» **Try it**
Below are the records; give again exactly the line with "Email (18, 2160)", the line with "Marketing Suite (110, 2160)", and each line that lies between them, and nothing besides.

───── Given records ─────

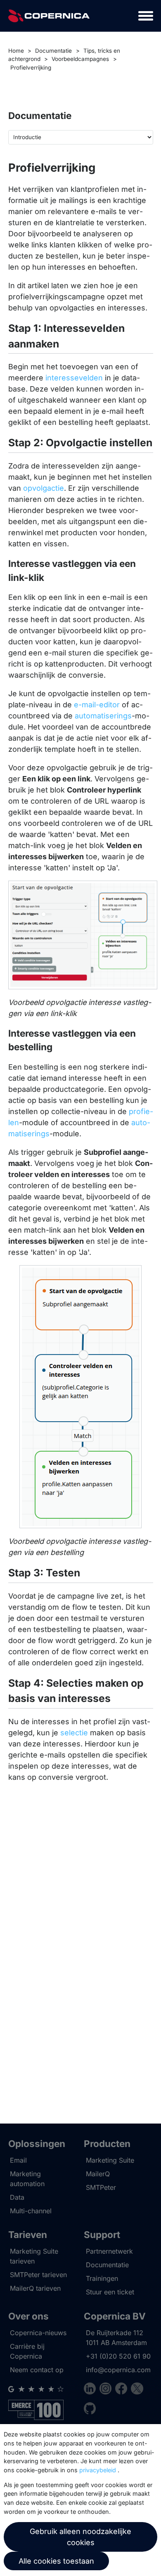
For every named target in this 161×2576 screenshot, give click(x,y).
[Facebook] (123, 2390)
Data (17, 2197)
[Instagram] (107, 2390)
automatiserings (103, 715)
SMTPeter (101, 2187)
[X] (137, 2390)
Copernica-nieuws (38, 2333)
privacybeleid (97, 2469)
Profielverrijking (30, 67)
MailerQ (98, 2174)
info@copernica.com (118, 2370)
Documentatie (53, 50)
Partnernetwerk (109, 2251)
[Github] (90, 2410)
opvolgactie (43, 488)
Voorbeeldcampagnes (80, 59)
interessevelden (74, 377)
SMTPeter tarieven (38, 2275)
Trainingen (102, 2278)
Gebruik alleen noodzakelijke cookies (80, 2537)
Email (18, 2160)
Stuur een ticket (110, 2292)
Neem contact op (37, 2370)
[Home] (49, 15)
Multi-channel (31, 2211)
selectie (74, 1732)
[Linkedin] (91, 2390)
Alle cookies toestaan (56, 2561)
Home (16, 50)
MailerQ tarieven (35, 2288)
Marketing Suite (110, 2160)
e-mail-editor (97, 704)
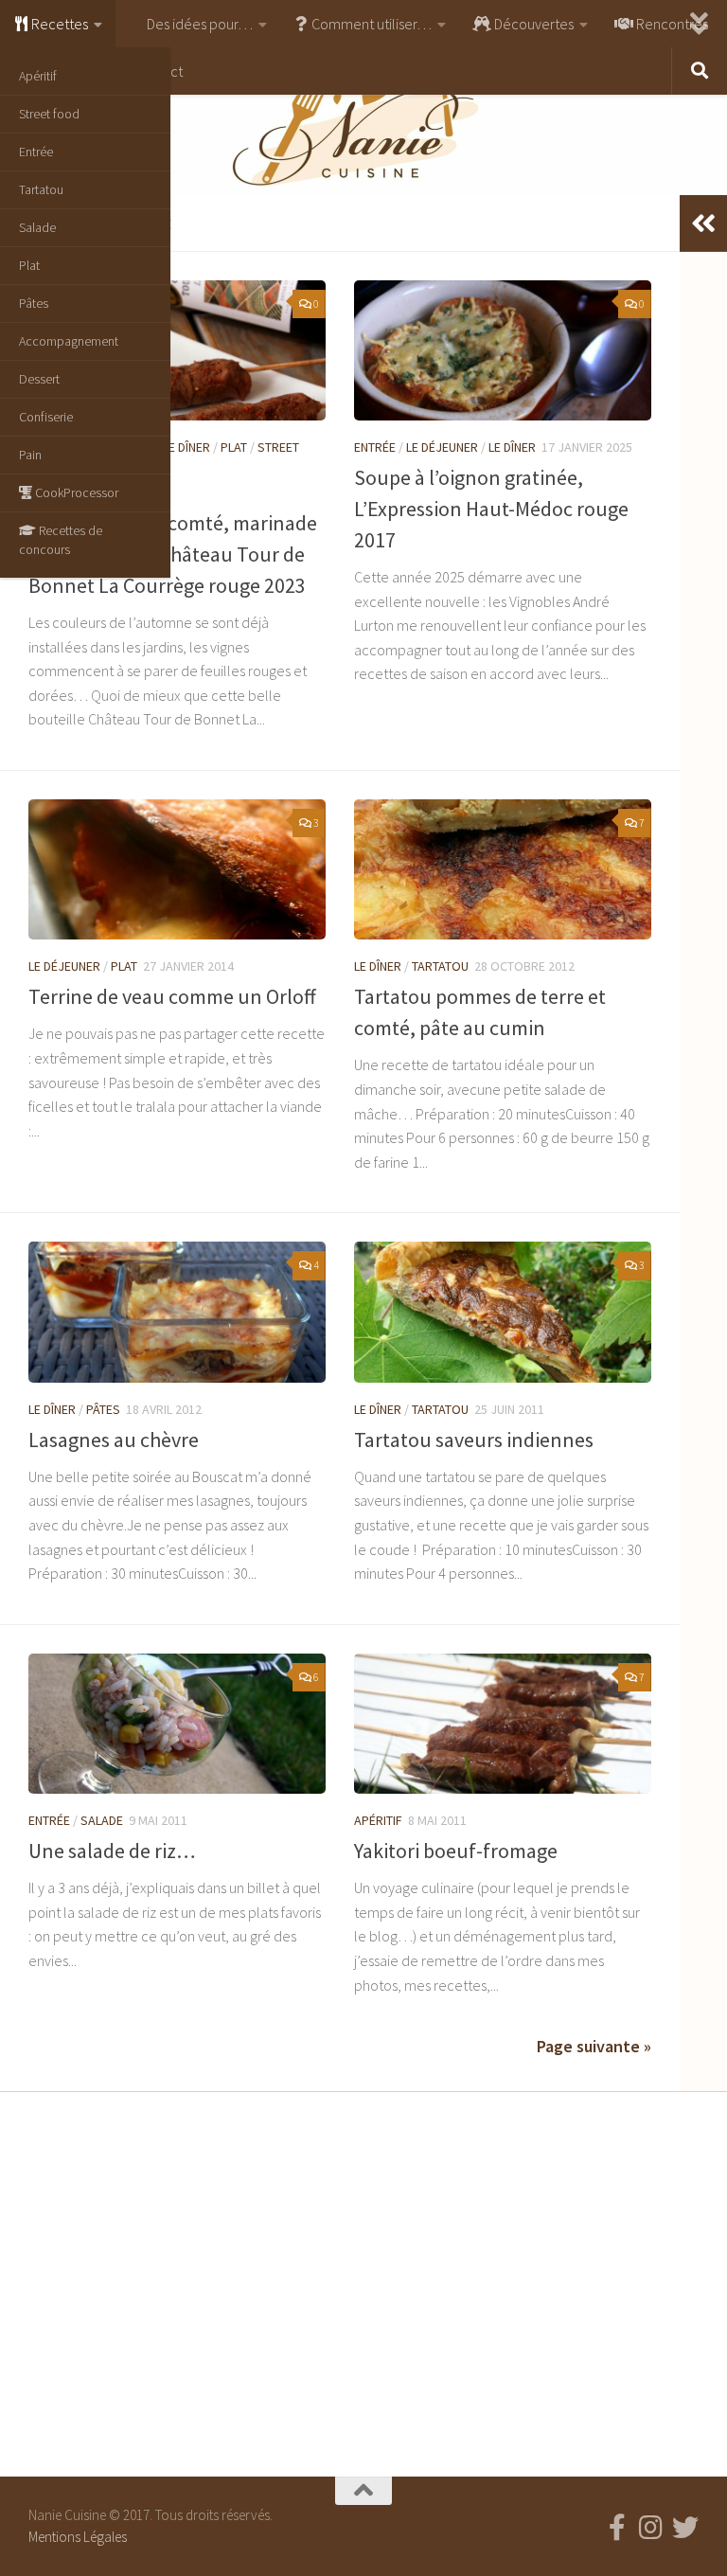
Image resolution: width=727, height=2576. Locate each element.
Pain (30, 454)
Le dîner (186, 447)
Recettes (58, 23)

─────

» **Written answer**
Email (18, 2160)
Stuur een ticket (110, 2292)
Neem contact op (37, 2370)
[Home] (49, 15)
Multi-channel (31, 2211)
selectie (74, 1732)
[Linkedin] (91, 2390)
Alle cookies toestaan (56, 2561)
Home (16, 50)
MailerQ tarieven (35, 2288)
Marketing Suite (110, 2160)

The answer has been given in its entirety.